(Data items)

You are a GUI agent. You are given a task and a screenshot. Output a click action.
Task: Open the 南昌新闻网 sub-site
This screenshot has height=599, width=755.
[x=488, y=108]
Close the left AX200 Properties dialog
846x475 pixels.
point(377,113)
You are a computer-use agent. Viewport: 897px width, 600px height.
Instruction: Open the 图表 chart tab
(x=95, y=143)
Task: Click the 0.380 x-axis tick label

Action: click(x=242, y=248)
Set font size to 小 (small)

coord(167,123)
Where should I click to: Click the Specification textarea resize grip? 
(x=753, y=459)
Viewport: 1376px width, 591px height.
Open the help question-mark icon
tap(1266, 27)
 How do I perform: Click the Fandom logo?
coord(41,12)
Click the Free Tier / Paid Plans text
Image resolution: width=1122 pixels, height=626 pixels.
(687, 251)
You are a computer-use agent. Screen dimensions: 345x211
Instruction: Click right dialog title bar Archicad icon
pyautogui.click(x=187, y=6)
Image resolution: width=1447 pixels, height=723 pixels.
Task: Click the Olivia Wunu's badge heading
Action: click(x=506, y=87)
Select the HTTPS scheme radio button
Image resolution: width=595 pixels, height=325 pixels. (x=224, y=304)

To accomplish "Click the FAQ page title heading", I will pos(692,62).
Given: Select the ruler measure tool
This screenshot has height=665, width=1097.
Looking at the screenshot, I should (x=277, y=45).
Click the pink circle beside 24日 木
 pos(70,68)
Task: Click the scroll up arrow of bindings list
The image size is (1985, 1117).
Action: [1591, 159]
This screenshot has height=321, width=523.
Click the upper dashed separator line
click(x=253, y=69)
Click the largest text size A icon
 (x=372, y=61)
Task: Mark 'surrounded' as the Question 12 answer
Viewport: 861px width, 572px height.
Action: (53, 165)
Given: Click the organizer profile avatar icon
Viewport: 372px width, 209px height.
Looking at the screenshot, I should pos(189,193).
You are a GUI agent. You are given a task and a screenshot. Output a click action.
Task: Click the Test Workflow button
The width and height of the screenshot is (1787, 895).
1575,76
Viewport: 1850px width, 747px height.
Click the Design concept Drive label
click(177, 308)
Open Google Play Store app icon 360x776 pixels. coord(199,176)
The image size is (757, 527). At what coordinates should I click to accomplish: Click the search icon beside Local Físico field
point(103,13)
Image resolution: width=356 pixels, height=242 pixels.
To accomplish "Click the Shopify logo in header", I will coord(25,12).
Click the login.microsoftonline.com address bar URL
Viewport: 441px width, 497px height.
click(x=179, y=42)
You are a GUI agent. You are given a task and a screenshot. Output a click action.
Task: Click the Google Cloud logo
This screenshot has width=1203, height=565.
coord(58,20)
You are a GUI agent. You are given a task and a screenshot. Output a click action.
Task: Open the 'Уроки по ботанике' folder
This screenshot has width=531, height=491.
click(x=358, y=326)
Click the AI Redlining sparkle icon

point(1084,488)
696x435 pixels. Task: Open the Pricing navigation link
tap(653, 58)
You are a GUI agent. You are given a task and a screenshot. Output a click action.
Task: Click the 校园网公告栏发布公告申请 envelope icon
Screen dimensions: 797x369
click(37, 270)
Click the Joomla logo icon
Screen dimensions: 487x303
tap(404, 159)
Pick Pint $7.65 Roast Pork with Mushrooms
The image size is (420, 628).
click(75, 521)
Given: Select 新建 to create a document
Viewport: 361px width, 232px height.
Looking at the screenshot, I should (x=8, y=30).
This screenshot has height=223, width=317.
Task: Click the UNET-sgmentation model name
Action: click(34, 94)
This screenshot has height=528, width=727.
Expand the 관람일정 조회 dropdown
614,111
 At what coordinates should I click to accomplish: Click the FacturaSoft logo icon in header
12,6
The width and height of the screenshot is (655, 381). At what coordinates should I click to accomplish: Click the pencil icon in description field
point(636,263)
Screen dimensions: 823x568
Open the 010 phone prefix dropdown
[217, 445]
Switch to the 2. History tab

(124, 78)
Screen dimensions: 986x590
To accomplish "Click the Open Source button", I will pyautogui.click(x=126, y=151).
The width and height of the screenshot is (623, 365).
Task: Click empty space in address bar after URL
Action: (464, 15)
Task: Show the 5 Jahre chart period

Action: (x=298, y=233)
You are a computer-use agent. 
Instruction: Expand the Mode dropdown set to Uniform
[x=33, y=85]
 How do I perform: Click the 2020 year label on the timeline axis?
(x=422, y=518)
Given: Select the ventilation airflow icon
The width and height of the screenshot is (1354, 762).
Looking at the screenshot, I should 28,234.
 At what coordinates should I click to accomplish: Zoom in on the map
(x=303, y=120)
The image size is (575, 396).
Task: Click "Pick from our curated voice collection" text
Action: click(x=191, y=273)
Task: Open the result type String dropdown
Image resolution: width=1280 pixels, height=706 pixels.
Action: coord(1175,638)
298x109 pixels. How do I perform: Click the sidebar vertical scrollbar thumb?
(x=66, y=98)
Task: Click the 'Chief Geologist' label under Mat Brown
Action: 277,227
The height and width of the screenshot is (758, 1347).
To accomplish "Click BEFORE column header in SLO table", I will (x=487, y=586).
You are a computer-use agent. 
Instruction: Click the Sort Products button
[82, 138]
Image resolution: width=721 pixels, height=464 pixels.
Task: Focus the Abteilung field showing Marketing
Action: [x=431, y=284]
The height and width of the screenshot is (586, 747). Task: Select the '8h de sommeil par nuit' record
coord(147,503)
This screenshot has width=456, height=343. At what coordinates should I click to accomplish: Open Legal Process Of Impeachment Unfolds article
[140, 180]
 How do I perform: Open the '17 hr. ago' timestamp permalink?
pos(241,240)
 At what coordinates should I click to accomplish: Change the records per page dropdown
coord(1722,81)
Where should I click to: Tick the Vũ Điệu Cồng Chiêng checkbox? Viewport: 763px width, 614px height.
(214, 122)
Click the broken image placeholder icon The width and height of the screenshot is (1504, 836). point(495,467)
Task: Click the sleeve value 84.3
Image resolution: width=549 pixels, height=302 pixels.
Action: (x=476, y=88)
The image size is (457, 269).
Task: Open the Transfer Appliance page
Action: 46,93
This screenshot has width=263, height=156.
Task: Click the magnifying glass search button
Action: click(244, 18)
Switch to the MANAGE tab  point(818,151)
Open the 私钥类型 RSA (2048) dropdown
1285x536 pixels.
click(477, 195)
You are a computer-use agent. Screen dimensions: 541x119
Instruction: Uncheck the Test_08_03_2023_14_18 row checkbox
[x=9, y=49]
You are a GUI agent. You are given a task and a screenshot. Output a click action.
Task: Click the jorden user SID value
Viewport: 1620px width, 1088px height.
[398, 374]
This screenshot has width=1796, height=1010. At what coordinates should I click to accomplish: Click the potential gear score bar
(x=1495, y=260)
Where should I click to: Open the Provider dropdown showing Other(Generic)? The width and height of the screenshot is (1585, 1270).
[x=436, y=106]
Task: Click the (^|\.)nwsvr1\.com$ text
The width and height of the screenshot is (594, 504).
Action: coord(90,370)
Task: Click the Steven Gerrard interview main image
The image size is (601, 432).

WHAT TO WORK ON: Identify each line above that contains the word "checkbox" and copy every such line in full.

TASK OUTPUT:
Where should I click to: Tick the Vũ Điệu Cồng Chiêng checkbox? Viewport: 763px width, 614px height.
Instruction: Uncheck the Test_08_03_2023_14_18 row checkbox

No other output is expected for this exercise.